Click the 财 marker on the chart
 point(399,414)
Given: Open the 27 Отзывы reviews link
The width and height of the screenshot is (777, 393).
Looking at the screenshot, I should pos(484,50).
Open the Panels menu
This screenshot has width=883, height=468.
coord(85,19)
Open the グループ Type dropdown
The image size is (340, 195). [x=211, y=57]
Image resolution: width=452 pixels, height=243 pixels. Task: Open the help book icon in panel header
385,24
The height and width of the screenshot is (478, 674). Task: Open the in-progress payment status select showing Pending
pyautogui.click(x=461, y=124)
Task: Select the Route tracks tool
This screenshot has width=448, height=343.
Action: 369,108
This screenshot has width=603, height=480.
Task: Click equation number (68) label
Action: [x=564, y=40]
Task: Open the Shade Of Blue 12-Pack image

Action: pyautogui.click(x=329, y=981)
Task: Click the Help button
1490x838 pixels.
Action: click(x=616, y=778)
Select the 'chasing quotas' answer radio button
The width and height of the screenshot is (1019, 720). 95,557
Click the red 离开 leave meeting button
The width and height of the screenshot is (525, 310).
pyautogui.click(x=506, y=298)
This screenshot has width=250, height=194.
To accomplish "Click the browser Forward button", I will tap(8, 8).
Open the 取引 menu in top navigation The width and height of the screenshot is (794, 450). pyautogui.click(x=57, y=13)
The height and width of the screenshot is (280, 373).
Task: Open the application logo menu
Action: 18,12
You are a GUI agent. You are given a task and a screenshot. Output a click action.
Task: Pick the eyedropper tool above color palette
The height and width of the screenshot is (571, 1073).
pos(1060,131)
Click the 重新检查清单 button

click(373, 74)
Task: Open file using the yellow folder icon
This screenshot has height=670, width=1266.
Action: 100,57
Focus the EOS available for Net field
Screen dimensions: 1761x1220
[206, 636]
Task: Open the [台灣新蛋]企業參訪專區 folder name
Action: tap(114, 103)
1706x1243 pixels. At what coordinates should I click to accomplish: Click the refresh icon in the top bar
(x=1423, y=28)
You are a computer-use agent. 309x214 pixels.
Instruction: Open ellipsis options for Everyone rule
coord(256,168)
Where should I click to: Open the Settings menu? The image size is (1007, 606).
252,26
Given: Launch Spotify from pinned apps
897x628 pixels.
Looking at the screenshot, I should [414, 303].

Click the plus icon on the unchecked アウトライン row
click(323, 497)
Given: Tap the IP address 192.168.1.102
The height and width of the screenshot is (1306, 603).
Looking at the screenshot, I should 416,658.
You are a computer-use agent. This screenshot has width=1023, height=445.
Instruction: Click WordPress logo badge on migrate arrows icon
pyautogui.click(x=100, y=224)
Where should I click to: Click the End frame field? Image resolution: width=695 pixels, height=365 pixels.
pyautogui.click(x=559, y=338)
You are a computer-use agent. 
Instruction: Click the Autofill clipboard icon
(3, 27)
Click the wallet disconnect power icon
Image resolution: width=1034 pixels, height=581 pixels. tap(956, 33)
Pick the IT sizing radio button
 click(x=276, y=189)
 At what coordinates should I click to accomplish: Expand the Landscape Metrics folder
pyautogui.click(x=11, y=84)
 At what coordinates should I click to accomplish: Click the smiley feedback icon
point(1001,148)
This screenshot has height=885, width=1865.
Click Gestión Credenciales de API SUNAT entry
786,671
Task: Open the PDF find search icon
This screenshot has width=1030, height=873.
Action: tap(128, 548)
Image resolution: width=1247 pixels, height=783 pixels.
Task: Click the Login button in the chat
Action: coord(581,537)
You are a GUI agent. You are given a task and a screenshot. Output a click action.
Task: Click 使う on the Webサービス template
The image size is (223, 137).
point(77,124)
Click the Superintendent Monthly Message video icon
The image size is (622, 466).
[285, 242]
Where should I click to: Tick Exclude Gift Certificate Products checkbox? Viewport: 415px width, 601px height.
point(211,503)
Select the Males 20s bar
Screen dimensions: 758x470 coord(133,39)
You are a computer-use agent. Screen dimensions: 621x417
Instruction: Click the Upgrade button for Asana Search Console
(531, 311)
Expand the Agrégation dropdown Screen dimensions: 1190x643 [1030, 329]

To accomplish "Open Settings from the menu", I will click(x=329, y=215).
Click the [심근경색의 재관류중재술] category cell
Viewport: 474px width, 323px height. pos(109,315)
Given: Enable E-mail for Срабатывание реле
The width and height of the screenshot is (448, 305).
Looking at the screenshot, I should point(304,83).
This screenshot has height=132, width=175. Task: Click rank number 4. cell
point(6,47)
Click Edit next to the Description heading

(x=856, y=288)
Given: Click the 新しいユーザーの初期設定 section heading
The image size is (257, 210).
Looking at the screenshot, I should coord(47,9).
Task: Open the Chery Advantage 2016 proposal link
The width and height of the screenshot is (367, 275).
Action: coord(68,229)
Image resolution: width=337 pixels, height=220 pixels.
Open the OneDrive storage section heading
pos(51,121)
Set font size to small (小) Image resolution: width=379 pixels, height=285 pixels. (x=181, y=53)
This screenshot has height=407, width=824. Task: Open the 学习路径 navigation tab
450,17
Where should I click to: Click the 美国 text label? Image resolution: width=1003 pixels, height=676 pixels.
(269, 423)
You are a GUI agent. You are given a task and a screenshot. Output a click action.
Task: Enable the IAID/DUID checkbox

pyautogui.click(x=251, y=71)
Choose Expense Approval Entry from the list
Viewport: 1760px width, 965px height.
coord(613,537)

^^^^^^^^^^^^^^^^

- [WHAT YOU NEED TO DO]: Rewrite the records above from the line holding "You are a computer-use agent. This" through the line holding "pyautogui.click(x=100, y=224)", inclusive, shifting every coordinate in the answers up by 85 and leaving the rest of those lines, requests included, unchanged.

- [SOLUTION TO THIS EXERCISE]:
You are a computer-use agent. This screenshot has width=1023, height=445.
Instruction: Click WordPress logo badge on migrate arrows icon
pyautogui.click(x=185, y=309)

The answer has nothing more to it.